▶ **WHAT THE EXERCISE ASKS**
From the entries that follow, copy each line containing the word "computer".

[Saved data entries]
=-=-=

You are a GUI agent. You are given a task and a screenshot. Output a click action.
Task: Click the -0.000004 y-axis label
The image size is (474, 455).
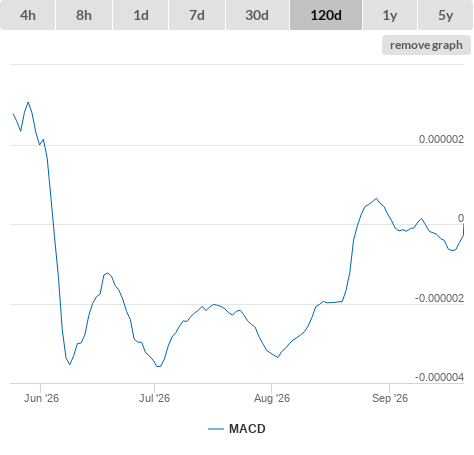click(x=439, y=377)
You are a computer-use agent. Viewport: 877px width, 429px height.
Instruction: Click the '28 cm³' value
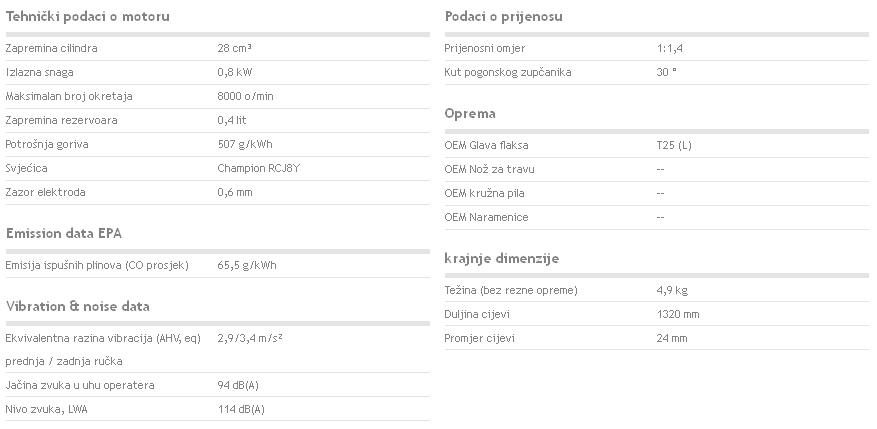[x=234, y=48]

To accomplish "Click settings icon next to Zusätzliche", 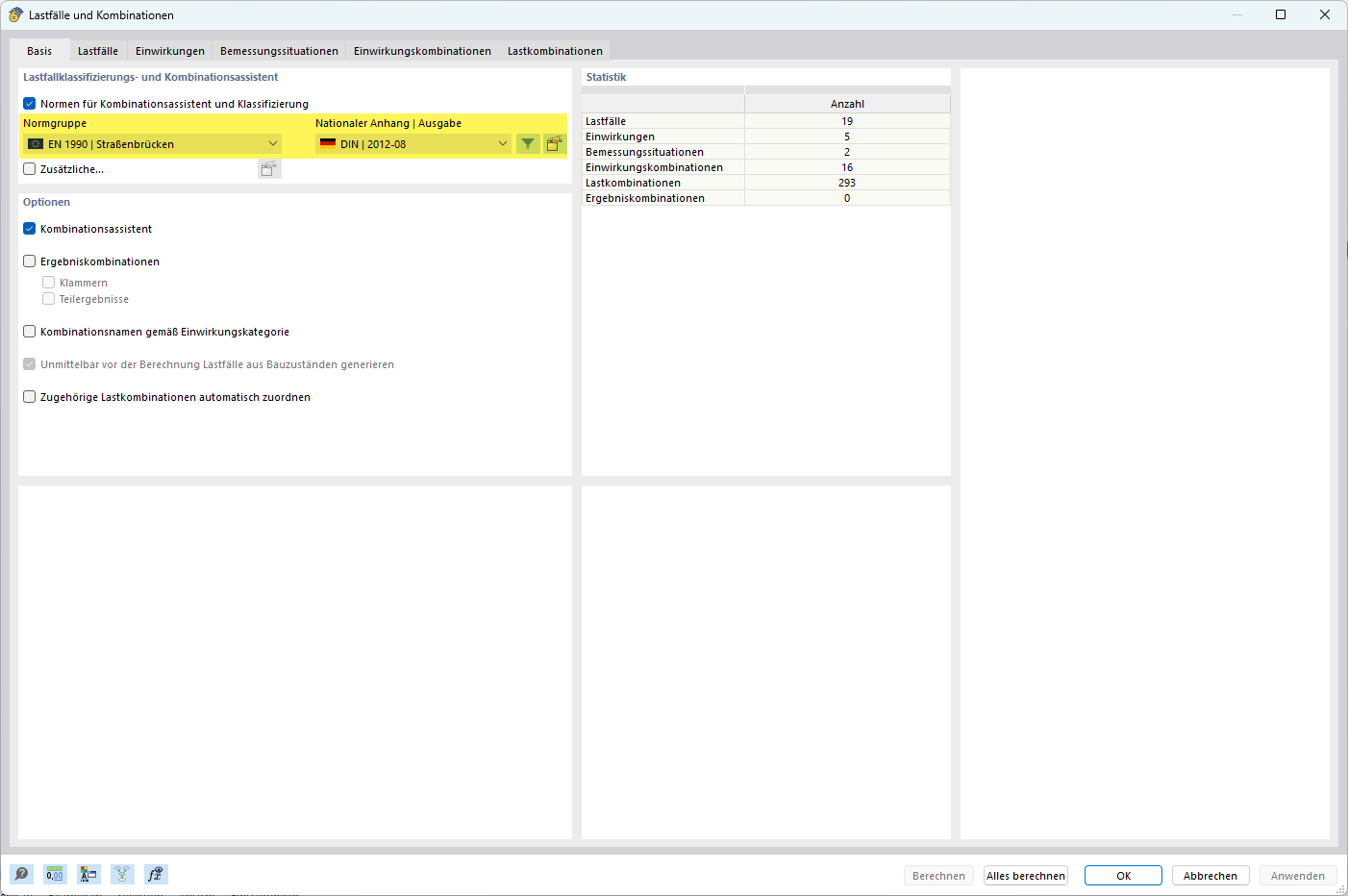I will pyautogui.click(x=269, y=169).
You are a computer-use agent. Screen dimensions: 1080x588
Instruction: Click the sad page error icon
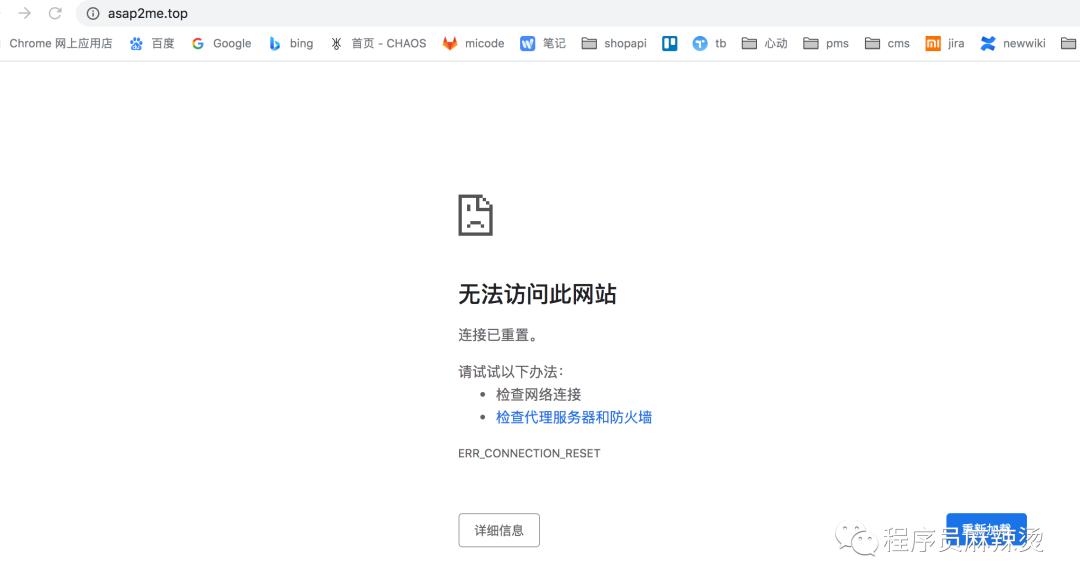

=-=-=

▶ **COMPLETED EXERCISE**
You are a computer-use agent. Viewport: 877px width, 429px height.
You are a computer-use agent. Screen dimensions: 1080x588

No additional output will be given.